Cuando el compromiso político se convierte en una cuestión de clics, la fuerza de internet como motor de cambio deviene en espejismo, advierten algunos. En 2010, Micah White, uno de los fundadores del movimiento contra la desigualdad Occupy Wall Street, escribió en The Guardian: “Al promover la ilusión de que navegar por la Red puede cambiar el mundo, el clictivismo es al activismo lo que McDonald’s es a una comida cocinada a fuego lento. Puede parecer una comida, pero los nutrientes ya no existen”. La activista india y trans Zainab Patel señala por teléfono desde Delhi Sur (India) que, aunque los movimientos sociales requieren tanto de la labor de “opinadores” en la Red como de activistas en el terreno, existe una gran desconexión entre las conversaciones que tienen lugar en el espacio virtual y lo que sucede en la realidad. En ese contexto —en el que hay que tener en cuenta que el altavoz de las redes sociales está limitado a aquellos que tienen acceso a internet y hablan ciertos idiomas—, uno de los principales problemas, según Patel, es identificar los puntos de vista que importan. En toda congregación hay voces que suenan más fuerte, y en la Red el estruendo de algunos comentarios amenaza continuamente con dinamitar el diálogo.
Jordan Flaherty, periodista y autor del libro sobre activismo No More Heroes (No más héroes), señala por videollamada que lo peor que se le da a las redes sociales es la empatía: “Esta, que solo puede venir de mirar a los ojos a alguien y escuchar su voz en persona, es algo que necesita cualquier movimiento progresista o radical para el cambio”, subraya.

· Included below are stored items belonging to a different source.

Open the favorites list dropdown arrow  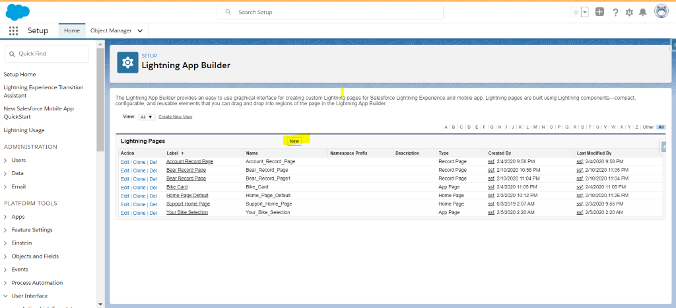pos(584,12)
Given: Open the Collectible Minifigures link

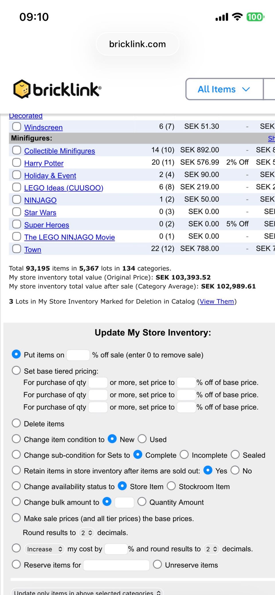Looking at the screenshot, I should click(x=60, y=151).
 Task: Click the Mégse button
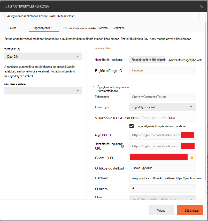[161, 210]
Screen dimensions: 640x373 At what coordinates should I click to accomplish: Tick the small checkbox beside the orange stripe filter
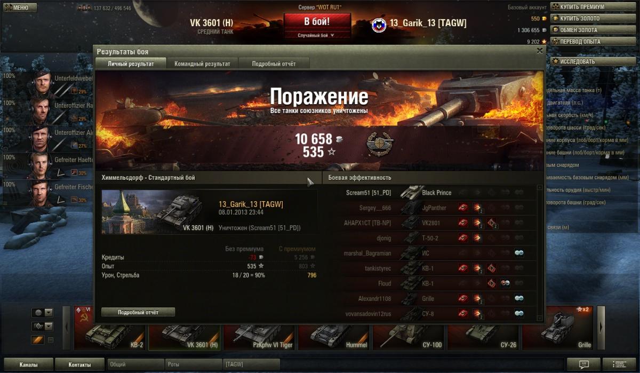[51, 340]
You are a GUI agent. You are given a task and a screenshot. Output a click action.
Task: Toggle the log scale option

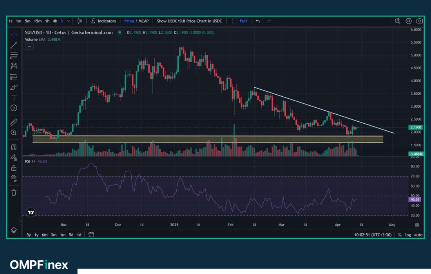[x=408, y=235]
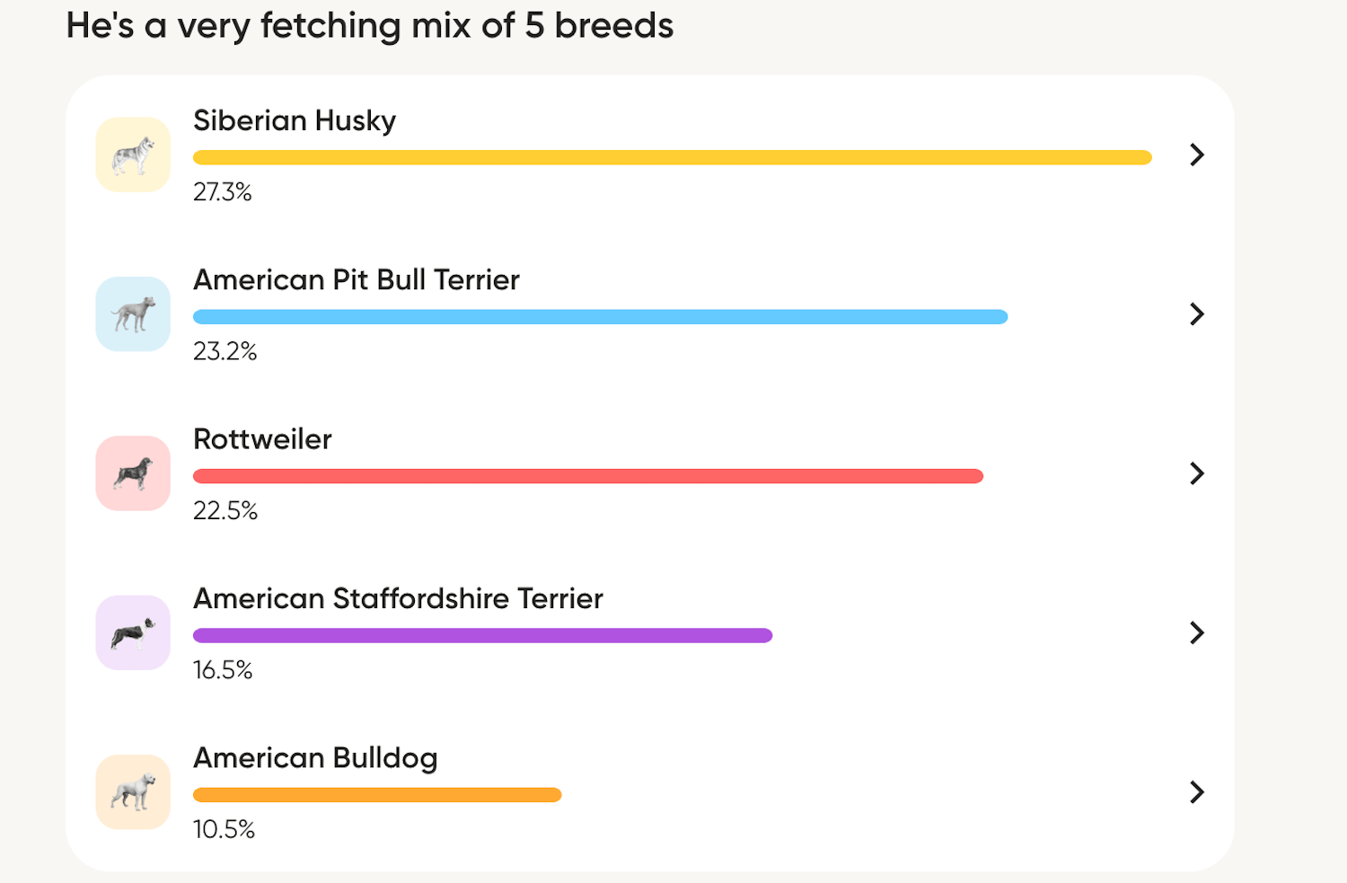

Los me gusta visibilizan problemas en pocos segundos. Pero, cuando las acciones se reducen a lo virtual, se disipan pronto. Se requieren movimientos sólidos, físicos, para combatir el cambio climático, la desigualdad, el autoritarismo. Para la socióloga García-Estévez, la raíz del debate está en esa eterna dicotomía entre el éxito inmediato y el real: “Habría que conseguir que de ese paso propulsivo se llegue al segundo paso de pensamiento crítico para lograr cambios más grandes”. Quizás la respuesta a cómo lograr una concienciación más profunda, colectiva y eficaz para alcanzar cambios sistémicos empiece, sencillamente, por salir a la calle y ayudar al vecino.